3.2.  El  aludido control en estos asuntos procura, además, contribuir  judicial y pedagógicamente, tal cual se le ha ordenado a los  Estados denunciados –incluido Colombia-5,  a impartir una formación permanente de Derechos Humanos y DIH  en todos los niveles jerárquicos de las Fuerzas Armadas,  jueces y fiscales6;  así como realizar cursos de capacitación a funcionarios  de la rama ejecutiva y judicial y campañas informativas  públicas en materia de protección de derechos y  garantías7.  

Insistir  en la aplicación del citado control y esbozar el contenido de  la Convención Interamericana de Derechos Humanos en  providencias como la presente, le permite no sólo a las  autoridades conocer e interiorizar las obligaciones contraídas  internacionalmente, en relación con el respeto a los derechos  humanos, sino a la ciudadanía informarse en torno al máximo  grado de salvaguarda de sus garantías.  

Además,  pretende contribuir en la formación de una comunidad global,  incluyente, respetuosa de los instrumentos internacionales y de la  protección de las prerrogativas fundamentales en el marco del  sistema americano de derechos humanos.  

4.  Por lo discurrido, se  confirmará la providencia examinada.  

3.        DECISIÓN  

En  mérito de lo expuesto,  la Corte Suprema de Justicia, en Sala de Casación Civil,  administrando justicia en nombre de la República y por  autoridad de la ley,  

RESUELVE:  

PRIMERO:  CONFIRMAR la  sentencia de fecha y lugar de procedencia anotada, por las razones  expresadas en esta decisión.  

SEGUNDO:        Notifíquese  lo así decidido, mediante comunicación telegráfica,  a todos los interesados y remítase oportunamente el expediente  a la Corte Constitucional para su eventual revisión.  

NOTIFÍQUESE  Y CÚMPLASE  

FRANCISCO  TERNERA BARRIOS  

Presidente  de Sala  

ÁLVARO  FERNANDO GARCÍA RESTREPO  

HILDA  GONZÁLEZ NEIRA  

AROLDO  WILSON QUIROZ MONSALVO  

LUIS  ALONSO RICO PUERTA  

OCTAVIO  AUGUSTO TEJEIRO DUQUE  

LUIS  ARMANDO TOLOSA VILLABONA  

1          CSJ. STC de          18          de noviembre de 2015, exp. 11001-02-03-000-2015-02725-00  

2          Suscrita en Viena el 23 de mayo de 1969.  

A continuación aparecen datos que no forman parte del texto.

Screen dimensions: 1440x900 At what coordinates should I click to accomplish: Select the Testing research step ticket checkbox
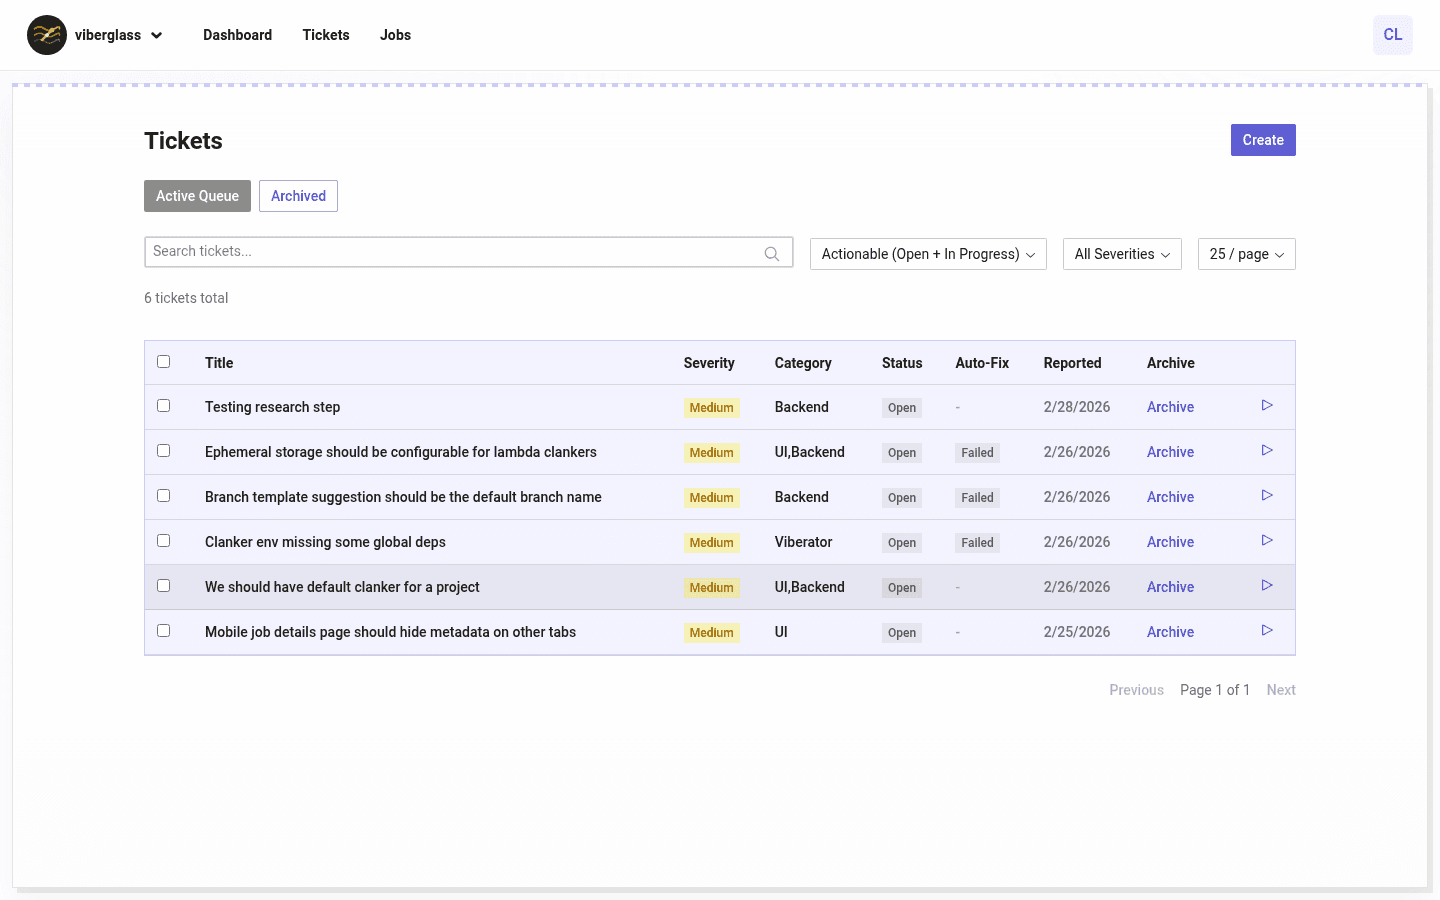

3          Aprobada por Colombia mediante la Ley 32 de 1985.  

4          Corte IDH. Caso Gudiél Álvarez y otros (“Diario          Militar”) contra Guatemala. Sentencia de noviembre 20 de 2012.          Serie C No. 253, párrafo 330.  

5          Corte IDH, Caso          Vélez Restrepo y familiares Vs. Colombia, Excepción          preliminar, Fondo,          Reparaciones y Costas. Sentencia de 3 de septiembre de 2012. Serie C          No. 248, párrs. 259 a 290, criterio reiterado Caso          Masacre de Santo Domingo Vs. Colombia, Excepciones preliminares,          Fondo,          Reparaciones y Costas. Sentencia de 30 de noviembre de 2012. Serie C          No. 259, párrs. 295 a 323.  

6          Corte IDH, Caso          de la Masacre de Las Dos Erres Vs. Guatemala, Excepción          Preliminar, Fondo, Reparaciones y Costas. Sentencia de 24 de          noviembre de 2009. Serie C No. 211, párrs. 229 a 274.  

7          Corte IDH, Caso          Furlan y familiares Vs. Argentina, Excepciones preliminares, Fondo,          Reparaciones y Costas. Sentencia de 31 de agosto de 2012. Serie C          No. 246, párrs. 278 a 308.